( ESNUG 482 Item 8 ) -------------------------------------------- [06/30/09]
From: Joel Lach <joel.lach=user domain=3par bought palm>
Subject: GlassBoxes, ECOs, benchmarks, Talus Design (Blast Create II)
Hi, John,
Instead of Synopsys Design Compiler, we use Magma Talus Design (aka Blast
Create II) to do our RTL-to-gates synthesis on our data storage ASICs. We
use it to do our frontend design and then hand off the netlist to a fabless
SoC company, Open Silicon, to do our backend P&R.
I wanted a hierarchical frontend synthesis flow, so I initially built a
custom flow using .lib/.lef. It ran fast because those models are very lean
on information. Unfortunately, it had maintenance/support issues, plus I
needed to do multiple steps by hand during the project and would always be
making several iterations of last minute tweaks to cell sizes in our netlist
to get a clean handoff.
After much discussion with Magma, they recently added a GlassBox abstraction
functionality as a standard part of Talus Design (Blast Create II) that used
to only be available in their Hydra hierarchical floorplanner. GlassBoxes
offer several advantages to us in terms of runtime, timing accuracy, memory
requirements and closure with the back end group.
Talus Design (Blast Create II) benchmarks
Our design was 5 M gates in 130 nm TSMC at 250 Mhz. The top consists of 6
different top level blocks instanciated a total of 26 times. The largest of
the top level blocks had its own sub-hierarchy of 9 instances of 4 modules
which I refer to as A,B,C,D.
------------------------------------------------------------------------
Tasks for this exercise
A: Translate this sentence from the ESNUG post into Spanish: "GlassBoxes offer several advantages to us in terms of runtime, timing accuracy, memory requirements and closure with the back end group."
B: Summarize the ESNUG post in two sentences.
C: According to the ESNUG post, what clock frequency did the benchmarked design run at?

Supplied data
------------------------------------------------------------------------
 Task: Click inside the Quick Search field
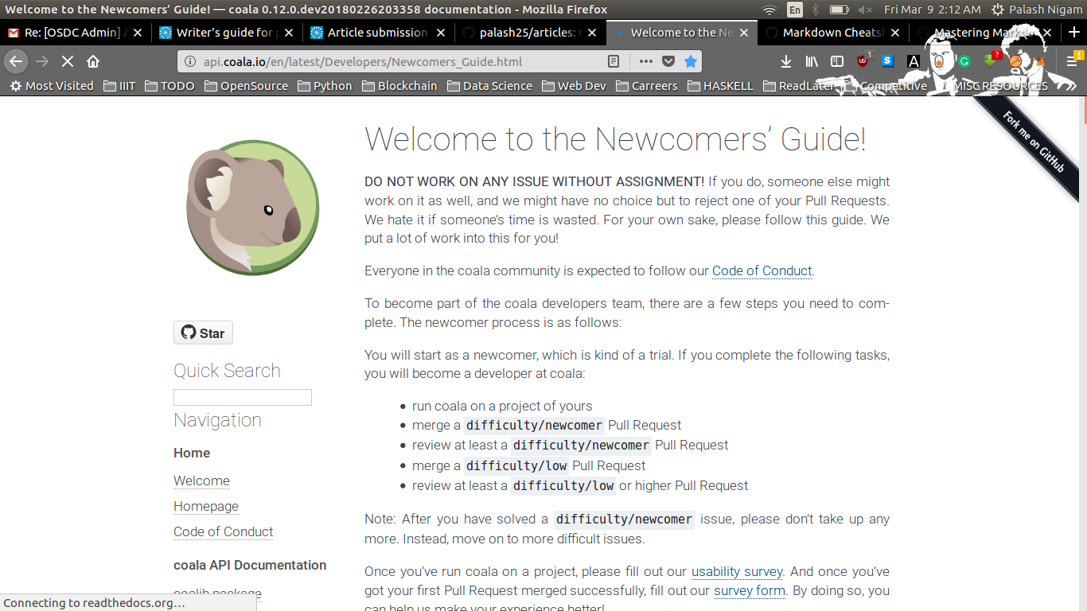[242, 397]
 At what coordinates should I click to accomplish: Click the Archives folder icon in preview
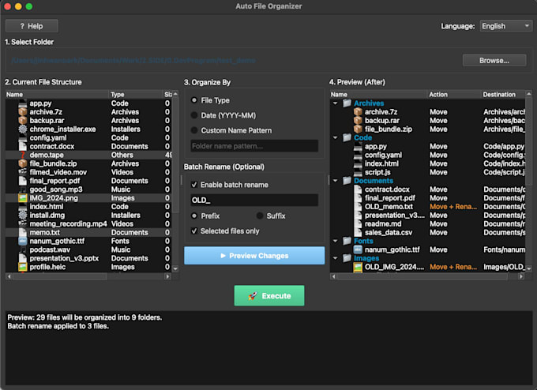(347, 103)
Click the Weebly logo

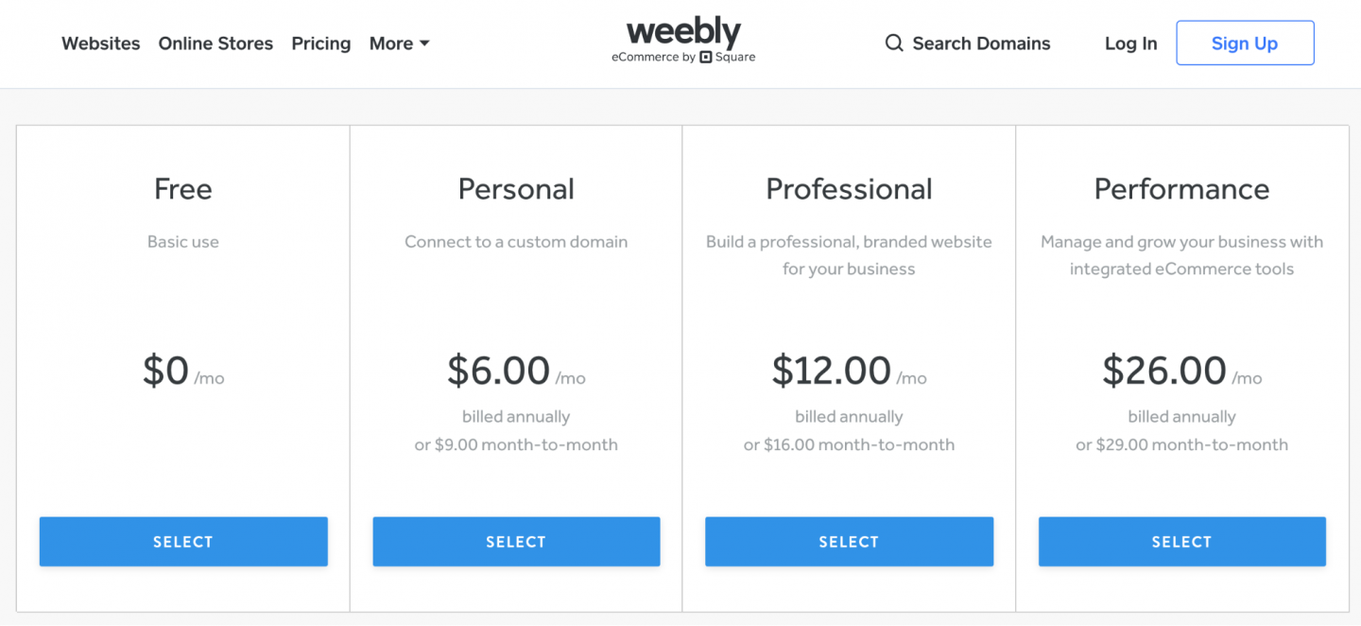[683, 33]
------------------------------------------------------------------------
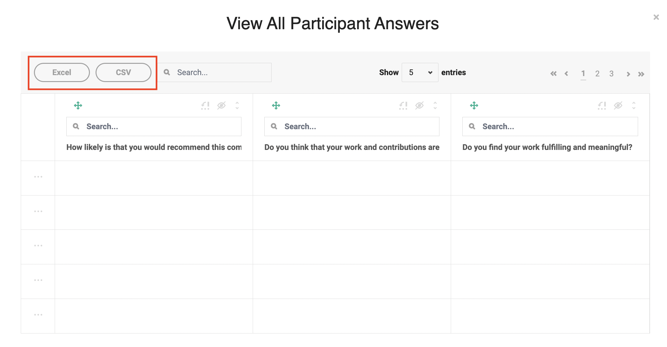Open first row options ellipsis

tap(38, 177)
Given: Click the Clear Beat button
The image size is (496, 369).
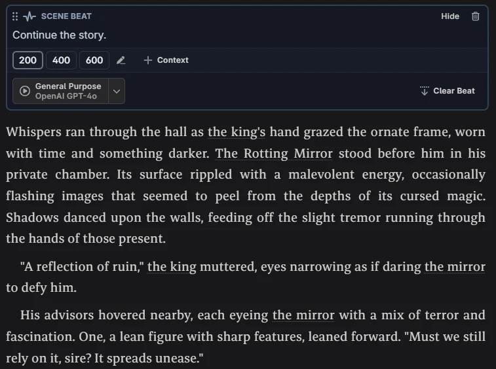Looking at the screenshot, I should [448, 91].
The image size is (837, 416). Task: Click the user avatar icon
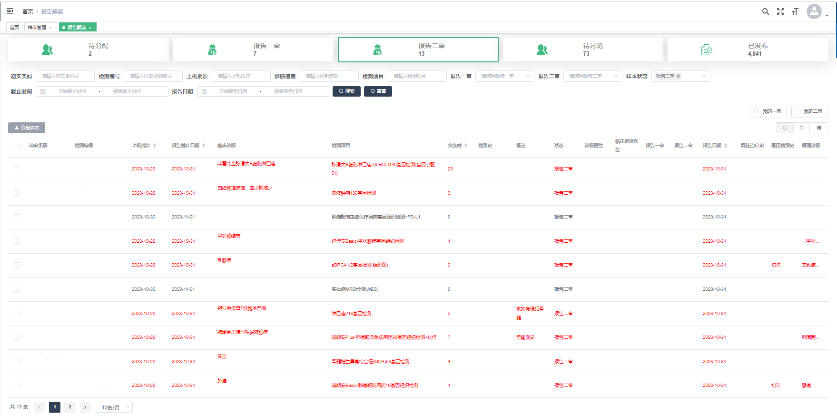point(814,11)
------------------------------------------------------------------------
Answers given
A: Los GlassBoxes nos ofrecen varias ventajas en cuanto a tiempo de ejecución, precisión de temporización, requisitos de memoria y cierre con el grupo de back end.

B: Instead of Synopsys Design Compiler, the team uses Magma Talus Design (Blast Create II) for RTL-to-gates synthesis on its data storage ASICs and hands the netlist to Open Silicon for backend P&R. A custom hierarchical flow built earlier on .lib/.lef ran fast but had maintenance and support issues and required manual steps, and Magma has since added GlassBox abstraction to Talus Design, which offers advantages in runtime, timing accuracy, memory requirements and closure with the back end group.

C: 250 MHz.